Geometry of hyperfields

TL;DR

This paper explores the topology of rational points over hyperfields, revealing deep connections between hyperfield structures and classical geometric spaces like schemes, Berkovich analytification, and real schemes.

Contribution

It establishes natural topologies on $H$-rational points for various hyperfields and proves homeomorphisms to classical geometric spaces, linking hyperfield geometry to established frameworks.

Findings

$X(H)$ is homeomorphic to the underlying space of $X$ for the Krasner hyperfield.
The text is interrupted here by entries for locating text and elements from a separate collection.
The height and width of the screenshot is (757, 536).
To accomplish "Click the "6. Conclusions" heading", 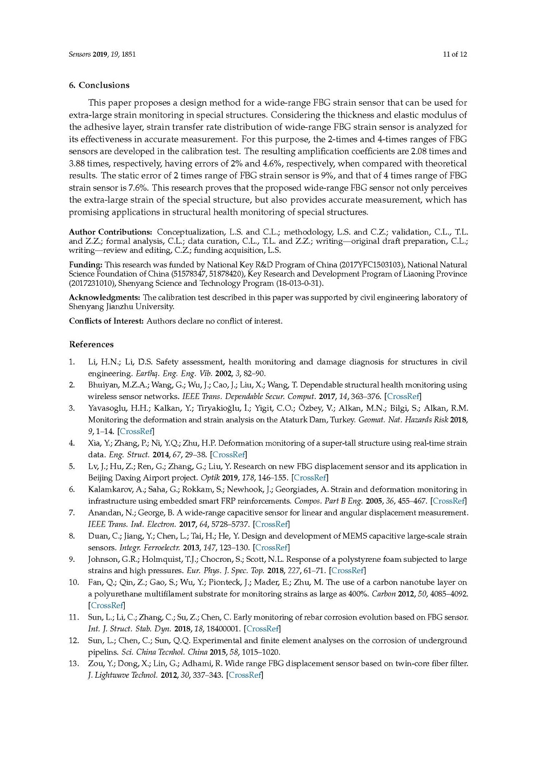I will [x=99, y=85].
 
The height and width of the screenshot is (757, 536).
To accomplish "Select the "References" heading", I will [x=91, y=345].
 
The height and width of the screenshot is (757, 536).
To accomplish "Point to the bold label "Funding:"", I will [x=86, y=265].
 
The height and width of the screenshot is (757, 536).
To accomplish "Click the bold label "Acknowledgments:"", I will [x=105, y=298].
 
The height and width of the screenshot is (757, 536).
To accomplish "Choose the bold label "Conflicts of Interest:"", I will [x=106, y=321].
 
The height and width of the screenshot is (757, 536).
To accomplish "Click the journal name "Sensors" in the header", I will [x=79, y=54].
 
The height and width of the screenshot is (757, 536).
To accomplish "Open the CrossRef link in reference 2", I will [x=403, y=397].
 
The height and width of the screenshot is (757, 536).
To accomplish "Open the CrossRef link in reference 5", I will [x=310, y=478].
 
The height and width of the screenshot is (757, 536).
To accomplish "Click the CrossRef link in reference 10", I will [x=107, y=605].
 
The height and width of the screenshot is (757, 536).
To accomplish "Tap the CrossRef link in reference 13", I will [x=245, y=675].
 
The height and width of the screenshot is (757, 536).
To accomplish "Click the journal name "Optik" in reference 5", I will [x=209, y=478].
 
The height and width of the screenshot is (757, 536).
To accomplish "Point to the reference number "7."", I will [x=72, y=513].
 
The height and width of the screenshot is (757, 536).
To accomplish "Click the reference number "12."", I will [x=74, y=641].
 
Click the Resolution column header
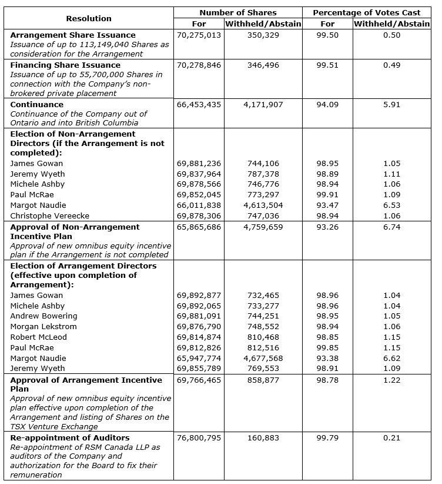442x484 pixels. click(89, 18)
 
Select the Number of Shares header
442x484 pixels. click(238, 12)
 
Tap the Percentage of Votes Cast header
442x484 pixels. click(366, 12)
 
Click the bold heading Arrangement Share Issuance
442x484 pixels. click(73, 35)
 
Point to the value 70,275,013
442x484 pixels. click(199, 35)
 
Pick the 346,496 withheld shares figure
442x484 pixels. click(263, 65)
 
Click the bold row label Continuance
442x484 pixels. click(37, 104)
$X(H)$ is homeomorphic to the Berkovich analytification $X^{ extrm{an}}$ for the tropical hyperfield.

$X(H)$ is homeomorphic to the real scheme $X_r$ for the hyperfield of signs.

Abstract

Given a scheme $X$ over $\mathbb{Z}$ and a hyperfield $H$ which is equipped with topology, we endow the set $X(H)$ of $H$-rational points with a natural topology. We then prove that; (1) when $H$ is the Krasner hyperfield, $X(H)$ is homeomorphic to the underlying space of $X$, (2) when $H$ is the tropical hyperfield and $X$ is of finite type over a complete non-Archimedean valued field $k$, $X(H)$ is homeomorphic to the underlying space of the Berkovich analytificaiton $X^{\textrm{an}}$ of $X$, and (3) when $H$ is the hyperfield of signs, $X(H)$ is homeomorphic to the underlying space of the real scheme $X_r$ associated with $X$.